Originally tweeted by The Satanic Temple (@satanic_temple_) on June 24, 2022.

9 comments

  1. The victory on Dobbs goes 100% to President Trump. He did in 4 years what nobody else could do in 50 years.

    1. Must’ve been his religious virtue.

  2. Billy Jack · · Reply

    I’m intrigued by but also skeptical of the idea of revealing and meaningful parallels between Reagan-era deregulation and the sexual revolution. I think the first question, though, is: what does it mean for an economy to be “consumerist”? I hear the term used but I don’t know if a good working definition.

  3. Billy Jack · · Reply

    Here’s the basic reason I’m skeptical of the parallel between the sexual revolution and economic deregulation. What we call deregulation or neoliberal economics was a replacement of the New Deal social and economic arrangements, which were fifty years old or so at the time. The sexual revolution, on the other hand, struck at much, much older norms and assumptions. The neoliberal settlement now is almost as old as the New Deal was when it was replaced, so it’s not surprising that it, too, is now cracking and the subject of much skepticism including from you and me. But it was just one of a series of social and economic arrangements, each the result of a combination of power struggles and good faiths attempts to meet exigent needs of an era.

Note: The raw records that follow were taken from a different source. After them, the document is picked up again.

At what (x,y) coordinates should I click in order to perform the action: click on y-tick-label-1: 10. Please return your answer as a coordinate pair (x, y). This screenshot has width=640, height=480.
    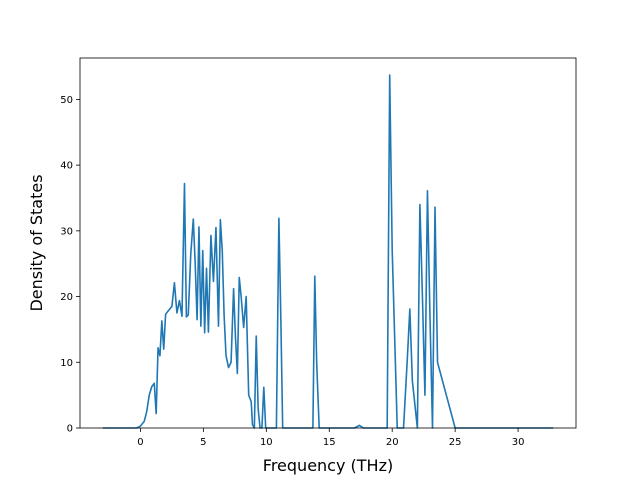
    Looking at the image, I should click on (66, 364).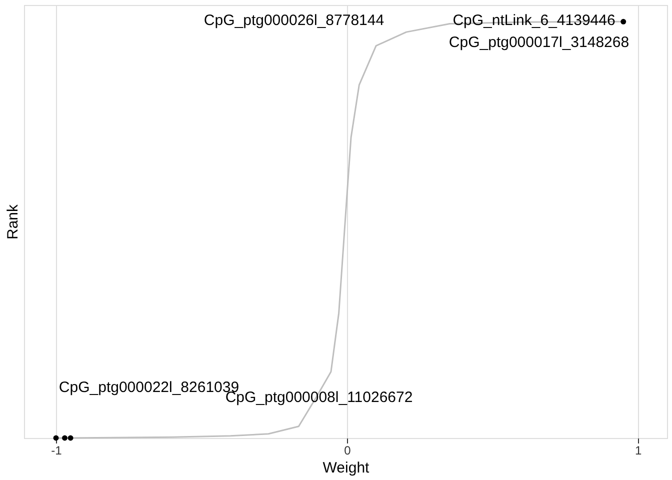 The height and width of the screenshot is (480, 672). What do you see at coordinates (56, 451) in the screenshot?
I see `x-tick-label: -1` at bounding box center [56, 451].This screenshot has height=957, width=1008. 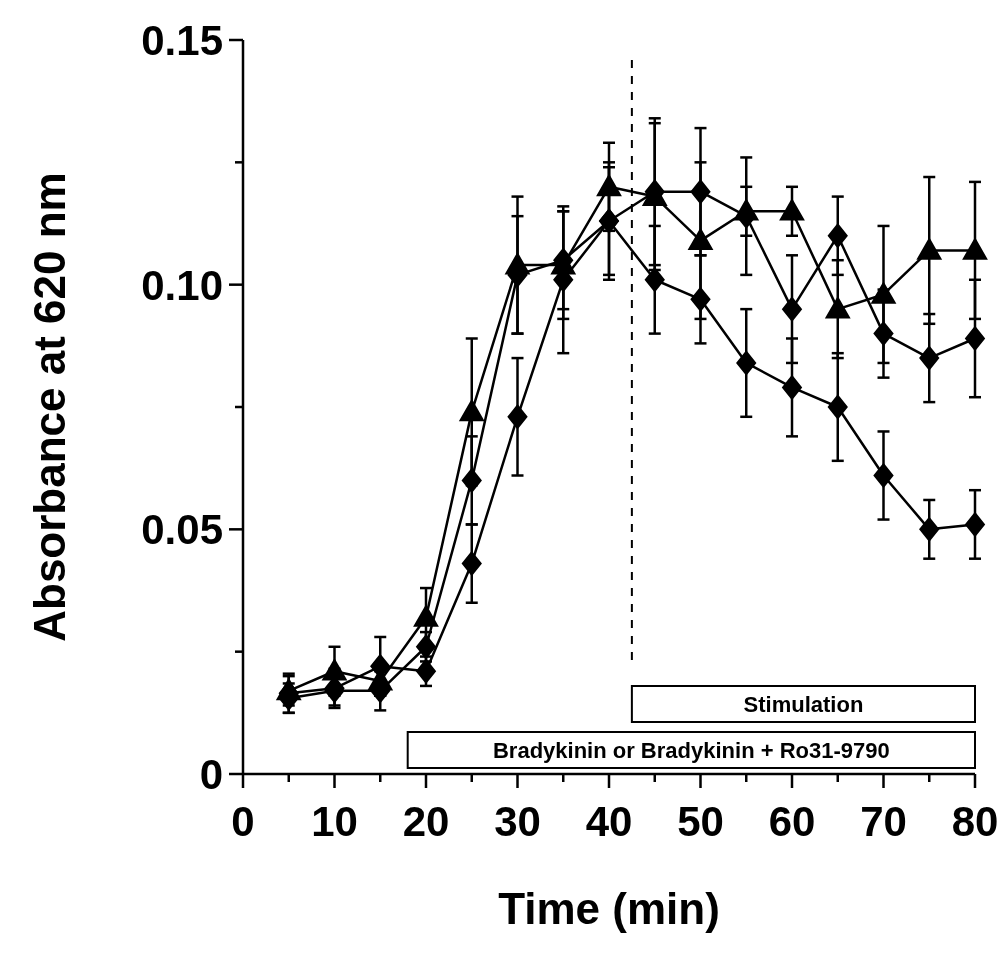 What do you see at coordinates (518, 822) in the screenshot?
I see `x-tick-label: 30` at bounding box center [518, 822].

    I guess the TL;DR is that in my opinion the settlements meant to tame and channel 1930s style industrial capitalism were outdated by 1980, whereas marriage, etc. is still good, actually.

    1. That is a really good critique.
      But is it possible to separate the sexual economy from the economy-economy? I don’t think it is. I don’t think the end of economy-economy should be separate from the well being of organic communities like family-extended family-village-region-nation. But these are the very communities that both the economic and sexual approaches undermine.
      Of course, one of the critiques of the New Deal (and Great Society) was that they undermined family and local solidarity while attempting to create a national solidarity. The reaction (Reganism / deregulation) assumed family / local solidarity but that has dissolved apace.
      So no matter what the national economic policy, it seems like the underlying model of individual & community stays the same.

      1. Billy Jack · ·

        Your comment hints at another point, that sexual “deregulation” started on a big scale when the Great Society was being implemented (if one ignores the brief postwar Kerouac-era “deregulation” when sexual behavior briefly changed but mores did not; and it seems fair to ignore this, since the mores endured and things were pretty much status quo ante bellum by 1952 or so).

        I agree, the sexual economy is linked to the economy economy. At levels above the nuclear family, this is complicated and hard to make judgments about. There are lots ways that nuclear families interact with extended families and other forms of community, and which one a society settles on is going to depend a lot on its economic structure, and to some extent vice-versa, causality can go both ways on this. That diversity is OK, since there are many such arrangements that are basically functional. But the nuclear family as a basic building block–I don’t mean to the exclusion of other forms of community, extended family bonds, just the nuclear family with a married couple and their children as the most basic thing–is superior to all alternatives. And I agree, economic decision-making shouldn’t be separated from its effect on this.

        But as you say, family disintegration seems to have started under one economic arrangement and continued under its successor. So what do we do? What economic arrangement might help? Is there any that would, or are the problems elsewhere and too deep? I really don’t know.